Segundo análises, comprar deixou de ser ideal de felicidade, mas a insatisfação tem gerado ainda mais consumo

Mercado estimula o "consumo infeliz"

CÍNTIA CARDOSO
DE NOVA YORK

Que Papai Noel não ouça, mas comprar coisas já não é o ideal de felicidade de muita gente, ao menos nos países ricos -essa conclusão está em pesquisas e livros recém-divulgados nos EUA. Os americanos, porém, nunca consumiram tanto, o que, para os estudiosos, mostra que essa insatisfação pode ter sido transformada, paradoxalmente, em um potente motor para o mercado.
Estima-se que os gastos com serviços e mercadorias representem, hoje, quase dois terços de toda a atividade econômica dos EUA. A cifra chega a US$ 7,5 trilhões por ano. Os números são os mais altos desde o fim da Segunda Guerra Mundial.
Mas o descompasso entre a capacidade de gastar mais e o grau de felicidade é flagrante. Estudo realizado pela consultoria Roper ASW mostra que apenas 30% dos americanos dizem acreditar que aumento do poder aquisitivo seja proporcional à elevação do grau de felicidade. Nos anos 50, o aumento da renda era motivo para aumento da felicidade para a maioria das pessoas, segundo especialistas ouvidos pela Folha.

· · ·

● **Tarefa escrita A**: Liste todas as quantidades numéricas que o texto sobre o consumo infeliz apresenta para descrever os gastos ou as opiniões dos americanos.
● **Tarefa escrita B**: No texto sobre o consumo infeliz, reescreva o trecho que vai de "CÍNTIA CARDOSO" até "para o mercado.", substituindo "Papai Noel" por "o Bom Velhinho".

(Registros de dados armazenados)

· · ·

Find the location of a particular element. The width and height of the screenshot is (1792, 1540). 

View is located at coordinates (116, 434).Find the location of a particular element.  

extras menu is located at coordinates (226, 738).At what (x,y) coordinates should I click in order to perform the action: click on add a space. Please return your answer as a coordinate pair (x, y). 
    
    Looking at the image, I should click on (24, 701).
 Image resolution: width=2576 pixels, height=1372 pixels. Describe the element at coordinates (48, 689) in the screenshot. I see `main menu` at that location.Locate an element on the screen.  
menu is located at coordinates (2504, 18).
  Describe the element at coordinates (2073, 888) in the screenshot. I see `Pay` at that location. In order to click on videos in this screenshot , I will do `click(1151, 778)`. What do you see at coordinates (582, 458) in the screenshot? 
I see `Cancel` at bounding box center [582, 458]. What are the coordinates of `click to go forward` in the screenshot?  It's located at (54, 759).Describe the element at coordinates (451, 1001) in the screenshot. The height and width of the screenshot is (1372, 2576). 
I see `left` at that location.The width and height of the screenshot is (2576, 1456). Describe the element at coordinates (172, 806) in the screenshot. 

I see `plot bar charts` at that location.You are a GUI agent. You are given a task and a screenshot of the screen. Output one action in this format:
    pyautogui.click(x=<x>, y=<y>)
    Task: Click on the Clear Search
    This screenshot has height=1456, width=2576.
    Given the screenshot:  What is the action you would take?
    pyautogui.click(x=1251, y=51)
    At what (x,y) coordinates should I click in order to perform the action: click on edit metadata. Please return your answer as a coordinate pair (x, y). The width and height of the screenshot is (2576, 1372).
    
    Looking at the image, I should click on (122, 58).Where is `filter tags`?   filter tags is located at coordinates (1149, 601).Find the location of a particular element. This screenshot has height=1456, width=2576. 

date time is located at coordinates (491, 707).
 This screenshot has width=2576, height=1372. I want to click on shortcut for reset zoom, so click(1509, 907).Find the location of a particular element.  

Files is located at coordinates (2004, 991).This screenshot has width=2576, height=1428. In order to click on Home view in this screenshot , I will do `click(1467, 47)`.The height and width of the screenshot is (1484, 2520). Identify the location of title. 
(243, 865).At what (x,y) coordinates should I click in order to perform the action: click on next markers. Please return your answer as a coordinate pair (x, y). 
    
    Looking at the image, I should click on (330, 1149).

· · ·

● **Resultado A**:
- Quase dois terços de toda a atividade econômica dos EUA
- US$ 7,5 trilhões por ano
- 30% dos americanos

● **Resultado B**:
CÍNTIA CARDOSO
DE NOVA YORK

Que o Bom Velhinho não ouça, mas comprar coisas já não é o ideal de felicidade de muita gente, ao menos nos países ricos -essa conclusão está em pesquisas e livros recém-divulgados nos EUA. Os americanos, porém, nunca consumiram tanto, o que, para os estudiosos, mostra que essa insatisfação pode ter sido transformada, paradoxalmente, em um potente motor para o mercado.